10. Sheet Pan Apple Crisp
- Ingredients:
- 6 cups sliced apples (such as Granny Smith or Honeycrisp)
- 1 cup rolled oats
- 1/2 cup all-purpose flour
- 1/2 cup brown sugar
- 1/2 cup butter, melted
- 1 tsp cinnamon
- Vanilla ice cream or whipped cream for serving
- Instructions:
1. Preheat oven to 350°F (175°C).
2. Spread sliced apples evenly on a large sheet pan.
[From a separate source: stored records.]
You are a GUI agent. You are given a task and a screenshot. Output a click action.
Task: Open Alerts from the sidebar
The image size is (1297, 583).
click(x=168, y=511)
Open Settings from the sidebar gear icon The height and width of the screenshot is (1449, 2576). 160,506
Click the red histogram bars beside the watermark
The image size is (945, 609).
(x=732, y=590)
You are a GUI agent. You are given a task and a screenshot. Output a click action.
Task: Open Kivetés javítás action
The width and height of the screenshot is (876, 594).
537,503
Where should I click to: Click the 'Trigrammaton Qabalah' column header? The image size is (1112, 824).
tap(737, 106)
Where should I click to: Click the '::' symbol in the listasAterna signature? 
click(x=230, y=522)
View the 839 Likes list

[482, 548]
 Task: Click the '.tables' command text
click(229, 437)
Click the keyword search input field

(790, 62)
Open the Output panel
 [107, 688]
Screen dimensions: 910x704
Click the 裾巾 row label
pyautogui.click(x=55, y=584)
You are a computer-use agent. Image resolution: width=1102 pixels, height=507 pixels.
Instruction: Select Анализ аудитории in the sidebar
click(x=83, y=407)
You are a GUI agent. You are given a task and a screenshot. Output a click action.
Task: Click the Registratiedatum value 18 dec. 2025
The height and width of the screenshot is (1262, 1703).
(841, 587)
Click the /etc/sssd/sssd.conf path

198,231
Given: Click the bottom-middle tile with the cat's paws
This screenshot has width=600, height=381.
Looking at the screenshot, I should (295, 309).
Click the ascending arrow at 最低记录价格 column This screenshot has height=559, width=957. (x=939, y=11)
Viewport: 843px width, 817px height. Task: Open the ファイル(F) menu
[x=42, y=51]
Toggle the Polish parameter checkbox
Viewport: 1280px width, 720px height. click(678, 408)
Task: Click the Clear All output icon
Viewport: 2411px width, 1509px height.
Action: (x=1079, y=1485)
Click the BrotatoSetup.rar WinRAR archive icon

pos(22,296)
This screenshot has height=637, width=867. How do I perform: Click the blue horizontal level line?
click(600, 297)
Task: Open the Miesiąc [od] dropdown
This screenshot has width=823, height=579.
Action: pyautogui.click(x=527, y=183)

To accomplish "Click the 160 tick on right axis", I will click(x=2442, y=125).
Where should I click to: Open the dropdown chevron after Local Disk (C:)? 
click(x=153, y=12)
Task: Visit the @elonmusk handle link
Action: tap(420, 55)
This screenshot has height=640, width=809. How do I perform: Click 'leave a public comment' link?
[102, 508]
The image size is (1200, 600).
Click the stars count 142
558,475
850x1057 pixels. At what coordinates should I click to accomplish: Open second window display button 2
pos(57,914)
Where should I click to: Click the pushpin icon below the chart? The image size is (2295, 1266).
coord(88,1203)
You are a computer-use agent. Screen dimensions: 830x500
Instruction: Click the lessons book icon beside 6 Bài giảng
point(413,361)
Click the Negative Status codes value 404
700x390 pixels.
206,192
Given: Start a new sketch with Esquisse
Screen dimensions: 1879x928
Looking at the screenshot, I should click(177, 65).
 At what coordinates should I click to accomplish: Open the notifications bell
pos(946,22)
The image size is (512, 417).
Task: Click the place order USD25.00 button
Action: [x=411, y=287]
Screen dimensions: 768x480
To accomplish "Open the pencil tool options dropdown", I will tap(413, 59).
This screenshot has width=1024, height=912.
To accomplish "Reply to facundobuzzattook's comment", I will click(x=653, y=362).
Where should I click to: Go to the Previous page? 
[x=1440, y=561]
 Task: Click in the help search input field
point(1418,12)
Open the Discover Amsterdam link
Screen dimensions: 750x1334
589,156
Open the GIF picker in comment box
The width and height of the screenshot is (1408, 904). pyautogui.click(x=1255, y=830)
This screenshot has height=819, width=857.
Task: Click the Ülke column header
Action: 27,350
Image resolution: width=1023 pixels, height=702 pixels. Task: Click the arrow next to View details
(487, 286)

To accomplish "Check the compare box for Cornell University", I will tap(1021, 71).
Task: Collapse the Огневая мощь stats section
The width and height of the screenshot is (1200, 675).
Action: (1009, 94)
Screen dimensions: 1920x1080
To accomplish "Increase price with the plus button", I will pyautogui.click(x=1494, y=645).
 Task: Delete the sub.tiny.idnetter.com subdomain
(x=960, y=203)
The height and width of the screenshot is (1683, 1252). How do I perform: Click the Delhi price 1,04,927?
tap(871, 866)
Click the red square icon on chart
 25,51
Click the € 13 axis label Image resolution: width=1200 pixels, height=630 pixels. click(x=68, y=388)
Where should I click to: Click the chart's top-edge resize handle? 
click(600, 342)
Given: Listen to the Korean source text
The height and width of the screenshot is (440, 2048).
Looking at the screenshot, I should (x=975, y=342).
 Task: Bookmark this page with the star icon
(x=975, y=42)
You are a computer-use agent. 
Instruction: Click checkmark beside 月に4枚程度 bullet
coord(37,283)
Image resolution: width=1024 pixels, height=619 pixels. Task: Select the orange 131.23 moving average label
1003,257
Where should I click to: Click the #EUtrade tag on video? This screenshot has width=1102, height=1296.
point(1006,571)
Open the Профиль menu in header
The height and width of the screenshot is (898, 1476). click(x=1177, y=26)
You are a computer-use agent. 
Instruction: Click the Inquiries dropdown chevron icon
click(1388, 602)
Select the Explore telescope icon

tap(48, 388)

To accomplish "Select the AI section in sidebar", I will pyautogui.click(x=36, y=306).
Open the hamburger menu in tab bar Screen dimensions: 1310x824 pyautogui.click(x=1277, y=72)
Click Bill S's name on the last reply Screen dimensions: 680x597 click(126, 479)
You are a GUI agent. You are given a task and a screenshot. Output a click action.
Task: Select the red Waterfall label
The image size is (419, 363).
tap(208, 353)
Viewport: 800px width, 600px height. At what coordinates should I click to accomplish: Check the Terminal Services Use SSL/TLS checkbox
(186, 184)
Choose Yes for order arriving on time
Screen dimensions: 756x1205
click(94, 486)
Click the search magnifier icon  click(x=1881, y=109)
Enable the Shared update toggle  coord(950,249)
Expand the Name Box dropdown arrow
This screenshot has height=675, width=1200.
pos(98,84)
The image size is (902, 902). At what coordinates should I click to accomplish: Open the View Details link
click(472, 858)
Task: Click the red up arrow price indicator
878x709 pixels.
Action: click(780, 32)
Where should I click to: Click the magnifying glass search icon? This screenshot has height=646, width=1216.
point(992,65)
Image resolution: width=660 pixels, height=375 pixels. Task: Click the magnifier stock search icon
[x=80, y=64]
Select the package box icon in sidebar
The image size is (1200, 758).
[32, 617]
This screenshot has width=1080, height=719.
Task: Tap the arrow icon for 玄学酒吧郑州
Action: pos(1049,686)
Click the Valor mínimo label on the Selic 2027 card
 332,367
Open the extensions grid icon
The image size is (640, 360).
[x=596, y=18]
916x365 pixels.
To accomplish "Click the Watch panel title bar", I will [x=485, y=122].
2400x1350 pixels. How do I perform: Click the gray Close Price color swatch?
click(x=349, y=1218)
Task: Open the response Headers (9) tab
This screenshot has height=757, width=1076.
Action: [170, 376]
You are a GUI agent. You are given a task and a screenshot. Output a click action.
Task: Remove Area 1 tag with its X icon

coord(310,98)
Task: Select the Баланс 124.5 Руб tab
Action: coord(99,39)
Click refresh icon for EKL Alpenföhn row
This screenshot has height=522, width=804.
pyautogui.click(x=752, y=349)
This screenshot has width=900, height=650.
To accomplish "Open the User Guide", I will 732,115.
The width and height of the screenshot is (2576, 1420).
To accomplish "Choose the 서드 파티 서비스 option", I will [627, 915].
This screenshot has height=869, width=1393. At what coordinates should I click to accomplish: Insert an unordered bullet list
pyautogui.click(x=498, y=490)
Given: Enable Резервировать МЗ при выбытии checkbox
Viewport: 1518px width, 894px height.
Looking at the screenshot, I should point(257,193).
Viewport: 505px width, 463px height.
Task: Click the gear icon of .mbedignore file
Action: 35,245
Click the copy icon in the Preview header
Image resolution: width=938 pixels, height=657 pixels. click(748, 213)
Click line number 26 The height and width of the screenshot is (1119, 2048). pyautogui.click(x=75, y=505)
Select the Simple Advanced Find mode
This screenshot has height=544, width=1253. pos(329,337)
3. In a bowl, mix together rolled oats
- 1/2 cup all-purpose flour
- 1/2 cup brown sugar
- 1/2 cup butter, melted
- 1 tsp cinnamon
- Vanilla ice cream or whipped cream for serving
Instructions:
1. In a bowl, combine rolled oats, all-purpose flour, brown sugar, melted butter, and cinnamon. Mix until crumbly.
2. Sprinkle the oat mixture evenly over the sliced apples on the sheet pan.
3. Bake in the preheated oven for 30-35 minutes, or until the topping is golden brown and the apples are tender.
4. Remove from the oven and let cool slightly before serving.
5. Serve warm with a scoop of vanilla ice cream or a dollop of whipped cream for a delightful fall dessert.
Enjoy these simple and delicious fall recipes!